Anche qui c’è onestà intellettuale. Difenderemo i sistemi che abbiamo, ma siamo consci che ormai il cyber crime è un mondo industrializzato lontano dal ragazzo dello scantinato sotto casa. Si tratta di gruppi di professionisti e aziende intere che lavorano per attaccare sistemi di grandi aziende, partendo spesso dai loro fornitori. Quindi la difesa è fondamentale e l’impegno a difendersi è una garanzia, ma può essere che non basti.
- “Quindi ti chiediamo di inserire il minimo numero possibile di dati e ti invitiamo a non darci dati che non siano richiesti. Noi cercheremo di evidenziare con chiarezza i soli dati obbligatori”.
Considerato che un attacco che riuscirà prima o poi ci sarà, l’unica mossa preventiva è quella di fornire e chiedere il numero minimo di dati, perché il rischio che un sistema venga violato è reale, è probabile e posso tutelarmi solo immettendo nei sistemi dei servizi che voglio utilizzare solo il minimo numero di informazioni che voglio rendere eventualmente hackerabili.
- “Appena capiremo di essere stati attaccati, ti informeremo subito”.
Informare immediatamente di un attacco subito, non è una cosa da poco perché spesso prima va fatta una valutazione di impatto reputazionale o quant’altro, anche se ormai il danno è fatto.
- “Non daremo dati a terzi, a meno che sia necessario per l’erogazione del servizio (ovvero non monetizzeremo i tuoi dati facendolo diventare il nostro core business)”.

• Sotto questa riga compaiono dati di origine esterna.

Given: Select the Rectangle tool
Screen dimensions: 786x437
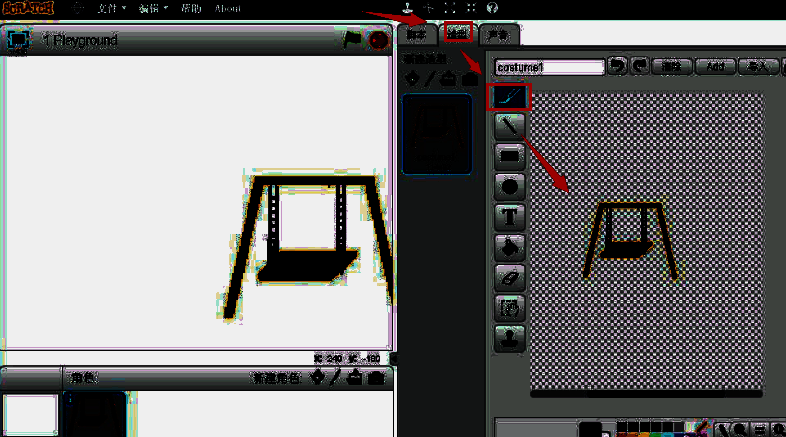Looking at the screenshot, I should (510, 156).
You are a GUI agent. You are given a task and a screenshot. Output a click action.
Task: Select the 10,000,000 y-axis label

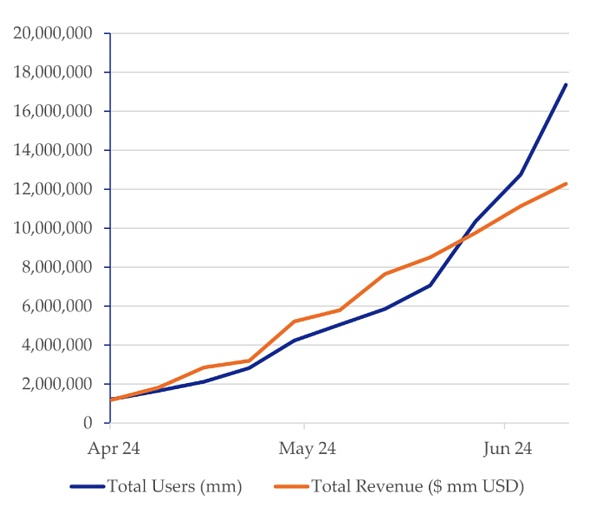[x=52, y=228]
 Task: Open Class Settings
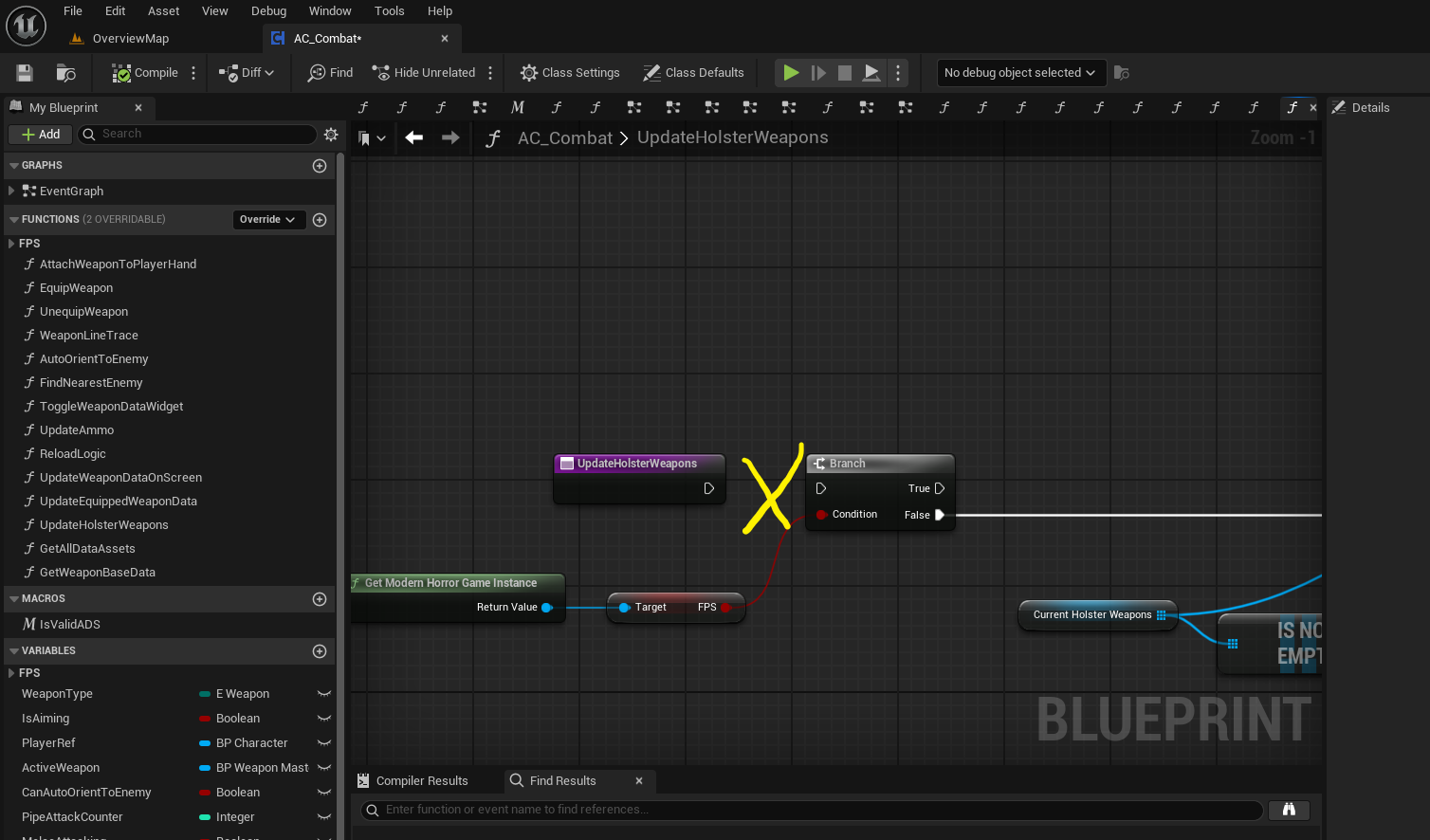[x=570, y=73]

Nelle informative spesso viene chiesto di fare due o tre firme, di cui una è sempre associata alla possibilità di dare a terzi (ovvero commercializzare) i dati della persona che vuole fruire del servizio. Questo è piuttosto fastidioso, perché già dare i dati ad una società espone a dei rischi, darli a terzi che nemmeno so chi sono può essere ancora più pericoloso, visto che i soldi rendono ogni trattativa accettabile e quindi non è detto che vengano fatte analisi particolari prima di vendere dati a terzi, oppure questi terzi potrebbero non essere in grado di garantire la sicurezza che intendo avere dal fornitore del servizio per cui sto firmando l’informativa privacy. Per cui è importante che un’azienda dica espressamente che non cede dati a terzi (o che li cede e anche per che fini).

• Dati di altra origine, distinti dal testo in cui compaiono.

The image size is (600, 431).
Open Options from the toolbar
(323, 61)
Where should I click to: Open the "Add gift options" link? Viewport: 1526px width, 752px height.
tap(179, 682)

- “Ti ricordiamo che il dato è il potere del nostro millennio, quindi consigliamo di pensarci due volte prima di condividere dati non necessari, sia a noi che ad altri”.

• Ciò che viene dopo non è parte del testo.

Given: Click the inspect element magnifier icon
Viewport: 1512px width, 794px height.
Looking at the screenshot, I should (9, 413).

Questa è per i millennials e le generazioni successive. Fare “accetta” quando si installa un’app, oppure inserire dei dati per riuscire a fare qualcosa, per un millennials è la normalità, come è normale postare foto su Whatsapp o su Facebook o su Instagram. Non c’è nemmeno il dubbio di non farlo, perché si è nati con lo smartphone in mano. Cercare di creare consapevolezza sul rischio di rendere pubblici propri pensieri, momenti, immagini, situazioni, è importante ed un’informativa dovrebbe avere anche questo ruolo: rendere consapevoli dei rischi.
- “Abbiamo davvero rispetto per te, per cui ti diciamo le cose come stanno”.
Qui entriamo nel vero senso di un’informativa, che dovrebbe informare sui rischi reali (quelli descritti) e non fare confusione (come tante informative lunghe pagine che nessuno legge).